• **TASK INPUTS**
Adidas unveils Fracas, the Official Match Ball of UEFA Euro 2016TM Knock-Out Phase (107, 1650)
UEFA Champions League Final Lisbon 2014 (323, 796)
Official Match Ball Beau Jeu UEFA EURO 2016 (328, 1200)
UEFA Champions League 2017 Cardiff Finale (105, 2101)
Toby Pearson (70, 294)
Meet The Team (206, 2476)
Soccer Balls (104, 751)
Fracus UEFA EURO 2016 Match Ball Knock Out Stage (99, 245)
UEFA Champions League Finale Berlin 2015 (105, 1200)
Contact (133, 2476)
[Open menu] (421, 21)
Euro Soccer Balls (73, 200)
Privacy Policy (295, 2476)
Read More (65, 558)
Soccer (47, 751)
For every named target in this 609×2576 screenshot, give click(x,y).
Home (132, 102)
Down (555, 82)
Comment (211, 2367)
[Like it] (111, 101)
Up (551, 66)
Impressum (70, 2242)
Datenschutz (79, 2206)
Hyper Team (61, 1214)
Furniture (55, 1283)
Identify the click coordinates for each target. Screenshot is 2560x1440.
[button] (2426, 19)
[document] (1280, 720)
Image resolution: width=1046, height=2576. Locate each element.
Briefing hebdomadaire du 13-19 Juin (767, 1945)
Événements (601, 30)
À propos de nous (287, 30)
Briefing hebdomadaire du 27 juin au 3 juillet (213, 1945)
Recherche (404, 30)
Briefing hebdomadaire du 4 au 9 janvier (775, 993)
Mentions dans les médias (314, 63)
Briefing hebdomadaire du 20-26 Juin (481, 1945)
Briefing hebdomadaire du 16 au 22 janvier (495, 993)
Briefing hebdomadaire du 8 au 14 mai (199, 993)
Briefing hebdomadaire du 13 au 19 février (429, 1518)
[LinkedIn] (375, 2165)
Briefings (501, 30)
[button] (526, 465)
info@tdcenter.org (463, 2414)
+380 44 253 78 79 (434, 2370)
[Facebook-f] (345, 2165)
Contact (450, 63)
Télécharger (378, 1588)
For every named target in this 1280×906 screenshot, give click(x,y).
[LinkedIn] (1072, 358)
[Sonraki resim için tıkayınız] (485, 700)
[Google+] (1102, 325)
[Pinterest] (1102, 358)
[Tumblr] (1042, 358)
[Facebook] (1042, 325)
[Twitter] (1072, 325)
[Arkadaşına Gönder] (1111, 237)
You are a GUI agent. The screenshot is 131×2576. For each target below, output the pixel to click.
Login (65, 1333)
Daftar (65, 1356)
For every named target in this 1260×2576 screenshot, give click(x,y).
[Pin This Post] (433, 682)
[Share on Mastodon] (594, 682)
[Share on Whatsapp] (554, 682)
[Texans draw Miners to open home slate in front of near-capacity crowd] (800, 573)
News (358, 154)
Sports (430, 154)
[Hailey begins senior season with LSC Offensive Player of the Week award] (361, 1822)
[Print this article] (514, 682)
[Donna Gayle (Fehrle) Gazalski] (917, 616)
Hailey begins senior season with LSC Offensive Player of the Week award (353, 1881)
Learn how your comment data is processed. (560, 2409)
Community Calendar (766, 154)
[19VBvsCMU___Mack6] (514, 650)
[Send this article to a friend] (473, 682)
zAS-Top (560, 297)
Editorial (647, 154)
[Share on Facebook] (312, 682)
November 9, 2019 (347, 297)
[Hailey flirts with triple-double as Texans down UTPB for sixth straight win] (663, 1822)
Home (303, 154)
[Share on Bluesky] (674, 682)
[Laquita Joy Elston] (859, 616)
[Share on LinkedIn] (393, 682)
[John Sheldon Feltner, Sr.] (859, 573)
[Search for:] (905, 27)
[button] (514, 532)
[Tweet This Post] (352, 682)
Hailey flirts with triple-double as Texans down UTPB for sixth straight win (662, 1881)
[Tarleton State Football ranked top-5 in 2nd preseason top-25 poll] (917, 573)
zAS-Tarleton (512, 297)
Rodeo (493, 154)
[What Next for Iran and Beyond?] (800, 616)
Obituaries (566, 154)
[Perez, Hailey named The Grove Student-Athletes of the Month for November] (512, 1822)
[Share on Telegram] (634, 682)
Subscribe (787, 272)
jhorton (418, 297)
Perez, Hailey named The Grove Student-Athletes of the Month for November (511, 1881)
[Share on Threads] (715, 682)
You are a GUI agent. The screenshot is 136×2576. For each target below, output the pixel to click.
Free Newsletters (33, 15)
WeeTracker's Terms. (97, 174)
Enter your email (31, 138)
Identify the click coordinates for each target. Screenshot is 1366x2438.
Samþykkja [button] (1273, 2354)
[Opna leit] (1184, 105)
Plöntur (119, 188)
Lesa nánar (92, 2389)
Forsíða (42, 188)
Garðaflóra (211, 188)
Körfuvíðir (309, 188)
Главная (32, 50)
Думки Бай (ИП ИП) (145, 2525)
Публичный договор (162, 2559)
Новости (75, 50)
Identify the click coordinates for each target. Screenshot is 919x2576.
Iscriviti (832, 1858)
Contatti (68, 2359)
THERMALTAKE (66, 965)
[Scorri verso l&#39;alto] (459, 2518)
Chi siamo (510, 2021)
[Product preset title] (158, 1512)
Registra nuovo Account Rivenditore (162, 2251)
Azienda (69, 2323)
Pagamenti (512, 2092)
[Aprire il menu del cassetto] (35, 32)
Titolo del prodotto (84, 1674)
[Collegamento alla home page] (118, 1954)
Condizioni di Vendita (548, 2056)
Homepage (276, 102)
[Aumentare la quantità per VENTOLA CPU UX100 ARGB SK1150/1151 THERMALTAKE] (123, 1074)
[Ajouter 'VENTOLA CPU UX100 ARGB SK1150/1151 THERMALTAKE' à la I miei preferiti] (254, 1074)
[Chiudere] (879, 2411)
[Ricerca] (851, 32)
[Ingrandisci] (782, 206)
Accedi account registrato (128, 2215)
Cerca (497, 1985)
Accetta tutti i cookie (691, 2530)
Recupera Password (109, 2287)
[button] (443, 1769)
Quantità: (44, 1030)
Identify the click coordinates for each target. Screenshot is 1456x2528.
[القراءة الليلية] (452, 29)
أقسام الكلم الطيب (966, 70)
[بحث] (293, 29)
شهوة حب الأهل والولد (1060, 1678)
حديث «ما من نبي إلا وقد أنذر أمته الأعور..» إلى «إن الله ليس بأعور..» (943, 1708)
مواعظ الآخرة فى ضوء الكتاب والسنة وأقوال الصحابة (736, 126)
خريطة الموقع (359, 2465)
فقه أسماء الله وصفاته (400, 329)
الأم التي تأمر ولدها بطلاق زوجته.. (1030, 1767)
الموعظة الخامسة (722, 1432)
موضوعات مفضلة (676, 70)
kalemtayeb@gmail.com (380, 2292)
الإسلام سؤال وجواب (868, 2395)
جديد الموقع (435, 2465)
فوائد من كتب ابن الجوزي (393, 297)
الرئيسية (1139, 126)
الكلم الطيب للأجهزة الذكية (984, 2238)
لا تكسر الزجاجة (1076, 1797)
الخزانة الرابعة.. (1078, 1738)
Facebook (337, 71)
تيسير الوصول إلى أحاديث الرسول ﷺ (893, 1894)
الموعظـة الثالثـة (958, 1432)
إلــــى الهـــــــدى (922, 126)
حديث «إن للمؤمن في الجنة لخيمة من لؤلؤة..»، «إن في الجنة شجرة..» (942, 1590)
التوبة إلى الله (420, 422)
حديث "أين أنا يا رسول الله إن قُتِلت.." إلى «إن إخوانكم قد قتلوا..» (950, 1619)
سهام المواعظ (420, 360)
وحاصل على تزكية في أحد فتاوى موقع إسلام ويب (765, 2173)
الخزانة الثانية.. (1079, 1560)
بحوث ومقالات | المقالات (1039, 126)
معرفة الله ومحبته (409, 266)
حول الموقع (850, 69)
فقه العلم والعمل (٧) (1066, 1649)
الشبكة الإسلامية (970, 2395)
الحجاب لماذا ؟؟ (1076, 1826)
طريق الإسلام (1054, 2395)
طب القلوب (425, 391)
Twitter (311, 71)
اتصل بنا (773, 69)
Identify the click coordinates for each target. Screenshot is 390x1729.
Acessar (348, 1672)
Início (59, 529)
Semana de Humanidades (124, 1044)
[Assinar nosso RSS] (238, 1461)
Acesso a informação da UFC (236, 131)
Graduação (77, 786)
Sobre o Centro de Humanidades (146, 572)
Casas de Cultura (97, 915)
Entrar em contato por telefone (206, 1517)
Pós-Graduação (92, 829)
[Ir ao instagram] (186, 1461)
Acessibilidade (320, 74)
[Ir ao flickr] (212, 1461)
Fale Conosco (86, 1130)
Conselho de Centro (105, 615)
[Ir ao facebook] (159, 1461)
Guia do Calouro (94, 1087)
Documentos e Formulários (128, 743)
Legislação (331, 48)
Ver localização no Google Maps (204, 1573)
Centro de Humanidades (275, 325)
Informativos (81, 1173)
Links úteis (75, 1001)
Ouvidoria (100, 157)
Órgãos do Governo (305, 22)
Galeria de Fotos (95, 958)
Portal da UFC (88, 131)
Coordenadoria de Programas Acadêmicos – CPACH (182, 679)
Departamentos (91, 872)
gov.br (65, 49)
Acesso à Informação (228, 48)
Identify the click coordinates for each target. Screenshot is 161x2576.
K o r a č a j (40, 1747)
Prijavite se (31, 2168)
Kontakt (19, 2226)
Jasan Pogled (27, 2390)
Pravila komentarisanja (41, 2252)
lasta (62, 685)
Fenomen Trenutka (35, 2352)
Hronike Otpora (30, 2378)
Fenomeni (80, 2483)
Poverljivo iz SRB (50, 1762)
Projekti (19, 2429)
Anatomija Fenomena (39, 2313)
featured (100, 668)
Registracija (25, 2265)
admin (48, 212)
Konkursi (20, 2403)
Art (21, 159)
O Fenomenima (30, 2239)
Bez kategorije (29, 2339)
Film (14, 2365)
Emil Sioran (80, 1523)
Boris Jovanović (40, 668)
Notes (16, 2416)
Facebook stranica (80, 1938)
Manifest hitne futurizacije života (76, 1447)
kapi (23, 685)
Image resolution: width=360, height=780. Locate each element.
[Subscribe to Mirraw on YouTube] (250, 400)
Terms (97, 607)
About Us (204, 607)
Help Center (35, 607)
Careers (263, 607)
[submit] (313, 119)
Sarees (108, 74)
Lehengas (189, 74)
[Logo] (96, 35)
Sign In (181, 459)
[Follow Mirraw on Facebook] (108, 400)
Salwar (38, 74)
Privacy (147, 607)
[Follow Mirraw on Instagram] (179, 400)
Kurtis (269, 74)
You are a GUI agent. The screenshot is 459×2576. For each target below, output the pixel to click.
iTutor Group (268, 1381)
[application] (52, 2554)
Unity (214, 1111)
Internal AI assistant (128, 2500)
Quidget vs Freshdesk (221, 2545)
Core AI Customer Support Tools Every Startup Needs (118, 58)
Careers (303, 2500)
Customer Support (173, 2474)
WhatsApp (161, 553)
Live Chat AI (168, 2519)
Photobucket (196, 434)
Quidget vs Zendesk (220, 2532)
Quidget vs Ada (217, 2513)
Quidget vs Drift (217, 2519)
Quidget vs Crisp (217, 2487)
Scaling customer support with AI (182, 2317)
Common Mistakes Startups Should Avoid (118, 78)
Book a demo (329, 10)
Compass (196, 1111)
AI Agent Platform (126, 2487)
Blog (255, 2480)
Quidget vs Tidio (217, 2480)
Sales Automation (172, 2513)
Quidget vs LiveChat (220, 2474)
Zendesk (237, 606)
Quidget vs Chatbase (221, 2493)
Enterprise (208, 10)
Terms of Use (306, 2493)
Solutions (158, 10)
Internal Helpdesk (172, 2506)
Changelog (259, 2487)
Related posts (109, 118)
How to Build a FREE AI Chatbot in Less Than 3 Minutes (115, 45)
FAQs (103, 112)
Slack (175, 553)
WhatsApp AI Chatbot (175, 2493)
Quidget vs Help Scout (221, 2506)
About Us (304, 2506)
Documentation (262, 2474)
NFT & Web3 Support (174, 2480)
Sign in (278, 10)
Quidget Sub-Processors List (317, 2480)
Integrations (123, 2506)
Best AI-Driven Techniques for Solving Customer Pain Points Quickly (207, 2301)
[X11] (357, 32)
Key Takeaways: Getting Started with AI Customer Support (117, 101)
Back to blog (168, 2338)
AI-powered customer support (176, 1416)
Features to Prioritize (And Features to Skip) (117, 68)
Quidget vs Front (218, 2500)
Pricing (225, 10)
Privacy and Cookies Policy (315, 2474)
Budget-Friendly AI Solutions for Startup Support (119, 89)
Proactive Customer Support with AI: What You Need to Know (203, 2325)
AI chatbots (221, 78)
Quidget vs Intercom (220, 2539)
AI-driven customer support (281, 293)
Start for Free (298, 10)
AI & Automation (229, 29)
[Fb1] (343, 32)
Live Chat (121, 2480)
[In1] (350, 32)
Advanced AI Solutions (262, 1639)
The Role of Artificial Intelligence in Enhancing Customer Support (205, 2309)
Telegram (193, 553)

• **TASK ITEM**
After locating the line holding "Briefing hebdomadaire du 20-26" above, output exactly that line and every line after it through the line holding "Home (303, 154)". Include nothing else.

• **EXERCISE SOLUTION**
Briefing hebdomadaire du 20-26 Juin (481, 1945)
Briefing hebdomadaire du 16 au 22 janvier (495, 993)
Briefing hebdomadaire du 8 au 14 mai (199, 993)
Briefing hebdomadaire du 13 au 19 février (429, 1518)
[LinkedIn] (375, 2165)
Briefings (501, 30)
[button] (526, 465)
info@tdcenter.org (463, 2414)
+380 44 253 78 79 (434, 2370)
[Facebook-f] (345, 2165)
Contact (450, 63)
Télécharger (378, 1588)
For every named target in this 1280×906 screenshot, give click(x,y).
[LinkedIn] (1072, 358)
[Sonraki resim için tıkayınız] (485, 700)
[Google+] (1102, 325)
[Pinterest] (1102, 358)
[Tumblr] (1042, 358)
[Facebook] (1042, 325)
[Twitter] (1072, 325)
[Arkadaşına Gönder] (1111, 237)
You are a GUI agent. The screenshot is 131×2576. For each target below, output the pixel to click.
Login (65, 1333)
Daftar (65, 1356)
For every named target in this 1260×2576 screenshot, give click(x,y).
[Pin This Post] (433, 682)
[Share on Mastodon] (594, 682)
[Share on Whatsapp] (554, 682)
[Texans draw Miners to open home slate in front of near-capacity crowd] (800, 573)
News (358, 154)
Sports (430, 154)
[Hailey begins senior season with LSC Offensive Player of the Week award] (361, 1822)
[Print this article] (514, 682)
[Donna Gayle (Fehrle) Gazalski] (917, 616)
Hailey begins senior season with LSC Offensive Player of the Week award (353, 1881)
Learn how your comment data is processed. (560, 2409)
Community Calendar (766, 154)
[19VBvsCMU___Mack6] (514, 650)
[Send this article to a friend] (473, 682)
zAS-Top (560, 297)
Editorial (647, 154)
[Share on Facebook] (312, 682)
November 9, 2019 (347, 297)
[Hailey flirts with triple-double as Texans down UTPB for sixth straight win] (663, 1822)
Home (303, 154)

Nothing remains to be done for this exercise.